- **TASK TO COMPLETE**
Print each record below character for character.

--- RECORDS TO USE Enclosed Below ---

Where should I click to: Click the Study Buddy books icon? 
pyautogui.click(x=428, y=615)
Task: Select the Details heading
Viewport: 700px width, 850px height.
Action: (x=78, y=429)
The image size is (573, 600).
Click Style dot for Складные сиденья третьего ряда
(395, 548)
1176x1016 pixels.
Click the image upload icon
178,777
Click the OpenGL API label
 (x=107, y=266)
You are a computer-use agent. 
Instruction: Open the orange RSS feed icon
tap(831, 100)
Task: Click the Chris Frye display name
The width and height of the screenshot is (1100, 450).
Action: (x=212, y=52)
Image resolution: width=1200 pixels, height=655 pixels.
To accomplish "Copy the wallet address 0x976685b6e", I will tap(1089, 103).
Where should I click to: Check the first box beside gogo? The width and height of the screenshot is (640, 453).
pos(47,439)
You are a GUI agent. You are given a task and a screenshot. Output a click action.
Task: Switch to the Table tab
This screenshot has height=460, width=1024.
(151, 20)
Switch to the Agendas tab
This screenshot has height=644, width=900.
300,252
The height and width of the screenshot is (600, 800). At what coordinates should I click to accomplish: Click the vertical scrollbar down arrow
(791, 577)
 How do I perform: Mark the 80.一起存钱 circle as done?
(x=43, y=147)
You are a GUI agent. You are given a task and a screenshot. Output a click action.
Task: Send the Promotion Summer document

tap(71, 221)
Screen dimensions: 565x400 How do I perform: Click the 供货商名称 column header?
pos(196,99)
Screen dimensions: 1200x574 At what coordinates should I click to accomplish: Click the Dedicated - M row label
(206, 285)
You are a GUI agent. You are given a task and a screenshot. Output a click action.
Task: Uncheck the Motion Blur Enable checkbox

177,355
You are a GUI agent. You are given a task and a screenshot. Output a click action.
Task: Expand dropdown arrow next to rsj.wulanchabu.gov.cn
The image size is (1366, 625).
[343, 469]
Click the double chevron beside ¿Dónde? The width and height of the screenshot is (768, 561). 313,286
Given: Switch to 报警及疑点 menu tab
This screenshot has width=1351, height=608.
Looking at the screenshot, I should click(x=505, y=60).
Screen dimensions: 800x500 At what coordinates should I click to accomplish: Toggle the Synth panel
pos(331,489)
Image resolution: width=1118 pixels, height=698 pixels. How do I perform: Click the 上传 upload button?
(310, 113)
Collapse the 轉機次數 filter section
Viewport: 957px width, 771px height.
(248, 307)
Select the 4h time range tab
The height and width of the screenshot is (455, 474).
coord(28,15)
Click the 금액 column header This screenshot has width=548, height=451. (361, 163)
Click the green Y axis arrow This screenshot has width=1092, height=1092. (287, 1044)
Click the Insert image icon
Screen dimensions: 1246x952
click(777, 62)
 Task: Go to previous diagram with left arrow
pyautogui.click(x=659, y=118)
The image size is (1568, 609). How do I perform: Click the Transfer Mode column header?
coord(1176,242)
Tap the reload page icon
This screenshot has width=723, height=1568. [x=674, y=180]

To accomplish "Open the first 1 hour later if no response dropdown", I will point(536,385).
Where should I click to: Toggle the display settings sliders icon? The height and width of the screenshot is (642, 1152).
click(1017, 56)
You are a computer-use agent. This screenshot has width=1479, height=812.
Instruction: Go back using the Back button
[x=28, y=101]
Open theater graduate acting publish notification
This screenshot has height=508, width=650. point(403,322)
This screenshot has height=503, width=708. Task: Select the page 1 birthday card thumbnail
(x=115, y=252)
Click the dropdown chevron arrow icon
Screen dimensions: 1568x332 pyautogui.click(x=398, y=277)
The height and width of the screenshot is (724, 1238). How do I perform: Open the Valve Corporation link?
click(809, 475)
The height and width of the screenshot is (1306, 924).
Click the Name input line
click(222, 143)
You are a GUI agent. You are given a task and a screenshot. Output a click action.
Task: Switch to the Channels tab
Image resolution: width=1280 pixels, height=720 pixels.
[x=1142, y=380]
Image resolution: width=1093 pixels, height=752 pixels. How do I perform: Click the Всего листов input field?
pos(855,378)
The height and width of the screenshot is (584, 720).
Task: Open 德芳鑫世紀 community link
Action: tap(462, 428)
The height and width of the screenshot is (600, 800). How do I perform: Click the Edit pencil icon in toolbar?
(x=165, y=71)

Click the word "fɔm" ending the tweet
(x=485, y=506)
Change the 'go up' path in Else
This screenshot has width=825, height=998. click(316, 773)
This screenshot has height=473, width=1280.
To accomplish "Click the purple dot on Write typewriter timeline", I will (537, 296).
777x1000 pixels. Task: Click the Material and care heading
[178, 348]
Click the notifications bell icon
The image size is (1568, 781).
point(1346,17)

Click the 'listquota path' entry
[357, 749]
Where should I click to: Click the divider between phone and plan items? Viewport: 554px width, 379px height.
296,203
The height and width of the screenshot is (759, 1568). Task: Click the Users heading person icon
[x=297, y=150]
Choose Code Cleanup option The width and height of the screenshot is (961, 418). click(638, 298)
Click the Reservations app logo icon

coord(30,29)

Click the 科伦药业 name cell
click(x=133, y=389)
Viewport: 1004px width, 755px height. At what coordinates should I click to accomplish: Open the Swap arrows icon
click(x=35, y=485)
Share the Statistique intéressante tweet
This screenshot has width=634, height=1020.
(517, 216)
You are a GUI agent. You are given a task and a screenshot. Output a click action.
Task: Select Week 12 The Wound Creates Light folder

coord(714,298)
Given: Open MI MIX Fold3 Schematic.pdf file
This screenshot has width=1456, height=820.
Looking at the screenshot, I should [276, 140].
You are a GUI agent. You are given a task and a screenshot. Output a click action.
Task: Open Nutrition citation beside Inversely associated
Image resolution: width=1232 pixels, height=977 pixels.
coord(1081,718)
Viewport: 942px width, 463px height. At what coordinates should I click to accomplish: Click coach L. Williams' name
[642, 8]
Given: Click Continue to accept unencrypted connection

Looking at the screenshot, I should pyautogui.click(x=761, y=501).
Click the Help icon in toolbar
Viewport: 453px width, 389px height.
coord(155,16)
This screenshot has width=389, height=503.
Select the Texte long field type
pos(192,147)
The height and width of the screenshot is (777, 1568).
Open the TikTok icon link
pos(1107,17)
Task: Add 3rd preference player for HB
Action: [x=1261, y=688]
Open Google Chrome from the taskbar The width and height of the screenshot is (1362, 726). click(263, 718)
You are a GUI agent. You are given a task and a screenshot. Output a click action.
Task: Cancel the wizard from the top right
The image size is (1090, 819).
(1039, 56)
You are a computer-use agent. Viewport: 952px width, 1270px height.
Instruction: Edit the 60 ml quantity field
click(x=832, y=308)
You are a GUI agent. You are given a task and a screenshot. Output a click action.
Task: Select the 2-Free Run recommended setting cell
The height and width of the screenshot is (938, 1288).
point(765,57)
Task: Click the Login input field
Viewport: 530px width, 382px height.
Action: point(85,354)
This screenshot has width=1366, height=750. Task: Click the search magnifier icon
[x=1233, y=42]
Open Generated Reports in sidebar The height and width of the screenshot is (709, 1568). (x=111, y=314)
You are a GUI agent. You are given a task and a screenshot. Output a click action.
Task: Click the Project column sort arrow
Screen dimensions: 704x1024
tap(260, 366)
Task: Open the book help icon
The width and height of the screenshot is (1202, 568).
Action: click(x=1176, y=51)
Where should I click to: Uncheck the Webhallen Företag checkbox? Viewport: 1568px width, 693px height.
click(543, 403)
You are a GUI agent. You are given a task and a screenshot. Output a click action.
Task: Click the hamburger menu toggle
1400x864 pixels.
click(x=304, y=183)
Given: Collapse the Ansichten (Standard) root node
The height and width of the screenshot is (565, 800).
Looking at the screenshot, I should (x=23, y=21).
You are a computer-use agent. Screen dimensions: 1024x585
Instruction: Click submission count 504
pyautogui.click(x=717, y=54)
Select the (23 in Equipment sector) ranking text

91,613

--- End of Enclosed RECORDS TO USE ---

- **OUTPUT BELOW**
Where should I click to: Click the Study Buddy books icon? 
pyautogui.click(x=428, y=615)
Task: Select the Details heading
Viewport: 700px width, 850px height.
Action: (x=78, y=429)
The image size is (573, 600).
Click Style dot for Складные сиденья третьего ряда
(395, 548)
1176x1016 pixels.
Click the image upload icon
178,777
Click the OpenGL API label
 (x=107, y=266)
You are a computer-use agent. 
Instruction: Open the orange RSS feed icon
tap(831, 100)
Task: Click the Chris Frye display name
The width and height of the screenshot is (1100, 450).
Action: (x=212, y=52)
Image resolution: width=1200 pixels, height=655 pixels.
To accomplish "Copy the wallet address 0x976685b6e", I will tap(1089, 103).
Where should I click to: Check the first box beside gogo? The width and height of the screenshot is (640, 453).
pos(47,439)
You are a GUI agent. You are given a task and a screenshot. Output a click action.
Task: Switch to the Table tab
This screenshot has height=460, width=1024.
(151, 20)
Switch to the Agendas tab
This screenshot has height=644, width=900.
300,252
The height and width of the screenshot is (600, 800). At what coordinates should I click to accomplish: Click the vertical scrollbar down arrow
(791, 577)
 How do I perform: Mark the 80.一起存钱 circle as done?
(x=43, y=147)
You are a GUI agent. You are given a task and a screenshot. Output a click action.
Task: Send the Promotion Summer document

tap(71, 221)
Screen dimensions: 565x400 How do I perform: Click the 供货商名称 column header?
pos(196,99)
Screen dimensions: 1200x574 At what coordinates should I click to accomplish: Click the Dedicated - M row label
(206, 285)
You are a GUI agent. You are given a task and a screenshot. Output a click action.
Task: Uncheck the Motion Blur Enable checkbox

177,355
You are a GUI agent. You are given a task and a screenshot. Output a click action.
Task: Expand dropdown arrow next to rsj.wulanchabu.gov.cn
The image size is (1366, 625).
[343, 469]
Click the double chevron beside ¿Dónde? The width and height of the screenshot is (768, 561). 313,286
Given: Switch to 报警及疑点 menu tab
This screenshot has width=1351, height=608.
Looking at the screenshot, I should click(x=505, y=60).
Screen dimensions: 800x500 At what coordinates should I click to accomplish: Toggle the Synth panel
pos(331,489)
Image resolution: width=1118 pixels, height=698 pixels. How do I perform: Click the 上传 upload button?
(310, 113)
Collapse the 轉機次數 filter section
Viewport: 957px width, 771px height.
(248, 307)
Select the 4h time range tab
The height and width of the screenshot is (455, 474).
coord(28,15)
Click the 금액 column header This screenshot has width=548, height=451. (361, 163)
Click the green Y axis arrow This screenshot has width=1092, height=1092. (287, 1044)
Click the Insert image icon
Screen dimensions: 1246x952
click(777, 62)
 Task: Go to previous diagram with left arrow
pyautogui.click(x=659, y=118)
The image size is (1568, 609). How do I perform: Click the Transfer Mode column header?
coord(1176,242)
Tap the reload page icon
This screenshot has width=723, height=1568. [x=674, y=180]

To accomplish "Open the first 1 hour later if no response dropdown", I will point(536,385).
Where should I click to: Toggle the display settings sliders icon? The height and width of the screenshot is (642, 1152).
click(1017, 56)
You are a computer-use agent. This screenshot has width=1479, height=812.
Instruction: Go back using the Back button
[x=28, y=101]
Open theater graduate acting publish notification
This screenshot has height=508, width=650. point(403,322)
This screenshot has height=503, width=708. Task: Select the page 1 birthday card thumbnail
(x=115, y=252)
Click the dropdown chevron arrow icon
Screen dimensions: 1568x332 pyautogui.click(x=398, y=277)
The height and width of the screenshot is (724, 1238). How do I perform: Open the Valve Corporation link?
click(809, 475)
The height and width of the screenshot is (1306, 924).
Click the Name input line
click(222, 143)
You are a GUI agent. You are given a task and a screenshot. Output a click action.
Task: Switch to the Channels tab
Image resolution: width=1280 pixels, height=720 pixels.
[x=1142, y=380]
Image resolution: width=1093 pixels, height=752 pixels. How do I perform: Click the Всего листов input field?
pos(855,378)
The height and width of the screenshot is (584, 720).
Task: Open 德芳鑫世紀 community link
Action: tap(462, 428)
The height and width of the screenshot is (600, 800). How do I perform: Click the Edit pencil icon in toolbar?
(x=165, y=71)

Click the word "fɔm" ending the tweet
(x=485, y=506)
Change the 'go up' path in Else
This screenshot has width=825, height=998. click(316, 773)
This screenshot has height=473, width=1280.
To accomplish "Click the purple dot on Write typewriter timeline", I will (537, 296).
777x1000 pixels. Task: Click the Material and care heading
[178, 348]
Click the notifications bell icon
The image size is (1568, 781).
point(1346,17)

Click the 'listquota path' entry
[357, 749]
Where should I click to: Click the divider between phone and plan items? Viewport: 554px width, 379px height.
296,203
The height and width of the screenshot is (759, 1568). Task: Click the Users heading person icon
[x=297, y=150]
Choose Code Cleanup option The width and height of the screenshot is (961, 418). click(638, 298)
Click the Reservations app logo icon

coord(30,29)

Click the 科伦药业 name cell
click(x=133, y=389)
Viewport: 1004px width, 755px height. At what coordinates should I click to accomplish: Open the Swap arrows icon
click(x=35, y=485)
Share the Statistique intéressante tweet
This screenshot has width=634, height=1020.
(517, 216)
You are a GUI agent. You are given a task and a screenshot. Output a click action.
Task: Select Week 12 The Wound Creates Light folder

coord(714,298)
Given: Open MI MIX Fold3 Schematic.pdf file
This screenshot has width=1456, height=820.
Looking at the screenshot, I should [276, 140].
You are a GUI agent. You are given a task and a screenshot. Output a click action.
Task: Open Nutrition citation beside Inversely associated
Image resolution: width=1232 pixels, height=977 pixels.
coord(1081,718)
Viewport: 942px width, 463px height. At what coordinates should I click to accomplish: Click coach L. Williams' name
[642, 8]
Given: Click Continue to accept unencrypted connection

Looking at the screenshot, I should pyautogui.click(x=761, y=501).
Click the Help icon in toolbar
Viewport: 453px width, 389px height.
coord(155,16)
This screenshot has width=389, height=503.
Select the Texte long field type
pos(192,147)
The height and width of the screenshot is (777, 1568).
Open the TikTok icon link
pos(1107,17)
Task: Add 3rd preference player for HB
Action: [x=1261, y=688]
Open Google Chrome from the taskbar The width and height of the screenshot is (1362, 726). click(263, 718)
You are a GUI agent. You are given a task and a screenshot. Output a click action.
Task: Cancel the wizard from the top right
The image size is (1090, 819).
(1039, 56)
You are a computer-use agent. Viewport: 952px width, 1270px height.
Instruction: Edit the 60 ml quantity field
click(x=832, y=308)
You are a GUI agent. You are given a task and a screenshot. Output a click action.
Task: Select the 2-Free Run recommended setting cell
The height and width of the screenshot is (938, 1288).
point(765,57)
Task: Click the Login input field
Viewport: 530px width, 382px height.
Action: point(85,354)
This screenshot has width=1366, height=750. Task: Click the search magnifier icon
[x=1233, y=42]
Open Generated Reports in sidebar The height and width of the screenshot is (709, 1568). (x=111, y=314)
You are a GUI agent. You are given a task and a screenshot. Output a click action.
Task: Click the Project column sort arrow
Screen dimensions: 704x1024
tap(260, 366)
Task: Open the book help icon
The width and height of the screenshot is (1202, 568).
Action: click(x=1176, y=51)
Where should I click to: Uncheck the Webhallen Företag checkbox? Viewport: 1568px width, 693px height.
click(543, 403)
You are a GUI agent. You are given a task and a screenshot. Output a click action.
Task: Click the hamburger menu toggle
1400x864 pixels.
click(x=304, y=183)
Given: Collapse the Ansichten (Standard) root node
The height and width of the screenshot is (565, 800).
Looking at the screenshot, I should (x=23, y=21).
You are a computer-use agent. Screen dimensions: 1024x585
Instruction: Click submission count 504
pyautogui.click(x=717, y=54)
Select the (23 in Equipment sector) ranking text

91,613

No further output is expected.